As of January 1, 2016, it will be illegal to sell, distribute or install a wheel weight in Minnesota that contains lead or mercury. The law also requires proper recycling of lead- or mercury-based weights removed from vehicles. California, Illinois, New York, Maine, Vermont and Washington have already enacted laws banning the manufacture, sale and use of lead weights.
The U.S. House of Representatives included a provision within the National Defense Authorization Act of 2015 to include the word “National” within the title “Johnson Valley Off-Highway Vehicle Recreation Area.”
A bill to expand the range of vehicles eligible to use original year-of-manufacture license plates on antique motor vehicles was approved by the New Hampshire Senate and now moves to the governor for her signature and enactment into law. The measure has already been passed by the House of Representatives.
SEMA-supported legislation to exempt reconstructed vehicles that are more than 25 years old from emissions testing was passed by the Delaware Senate and sent to the governor for his signature and enactment into law. The House of Representatives has already passed the measure.
More than 40 SEMA members met with their elected representatives in Washington, D.C., as part of the May 14 Washington Rally.
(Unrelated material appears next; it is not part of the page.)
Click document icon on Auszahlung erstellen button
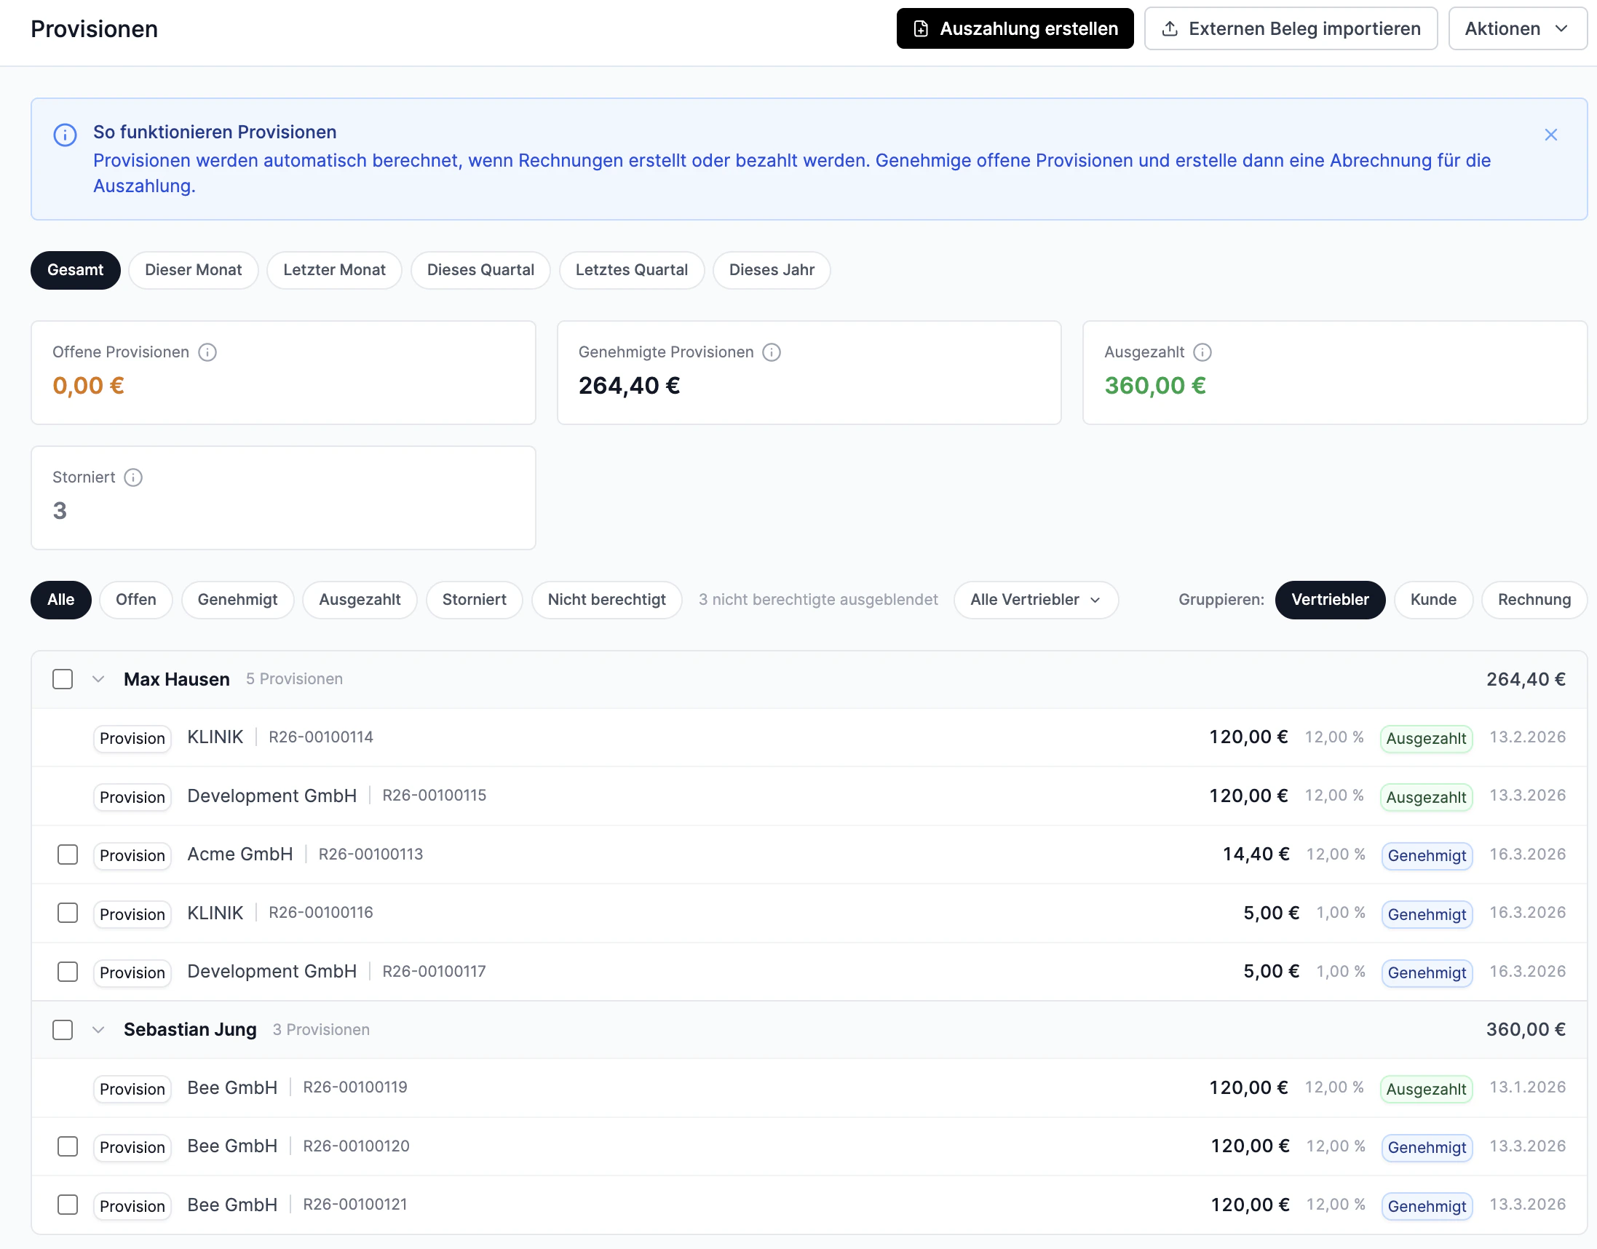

The meetings were a valuable opportunity to urge members of Congress to pursue a pro-growth manufacturing and job-creation agenda.
President Obama designated the Organ Mountains–Desert Peaks area in southern New Mexico as a national monument. It is the 11th designation during his presidency and, at nearly 500,000 acres, it is more than twice as big as the previous largest designation—the 243,000-acre Rio Grande del Norte National Monument in northern New Mexico.
Legislation that would have required official inspection stations to test vehicles to determine if their exhaust systems “emit noise noticeably greater than that emitted by the vehicle as equipped from the factory” died when the legislature adjourned for the year.
A wide range of automotive events are held on the second Friday in July to honor Collector Car Appreciation Day (CCAD). At the request of the SEMA Action Network (SAN), this “holiday” has been marked each year since 2010 by a U.S. Senate Resolution recognizing that the “collection and restoration of historic and classic cars is an important part of preserving the technological achievements and cultural heritage of the United States.”
The U.S. House of Representatives has approved a bill to permanently extend the research and development (R&D) credit. Several other bills to permanently extend tax credits that expired in 2013 are awaiting House consideration, including an extension of the $500,000 small-business expensing limit.
Legislation to annually designate the Friday, Saturday and Sunday of the second weekend in July as "Louisiana Collector Car Appreciation" weekend was approved by the Louisiana Senate and now moves to Governor Bobby Jindal for his signature and enactment into law.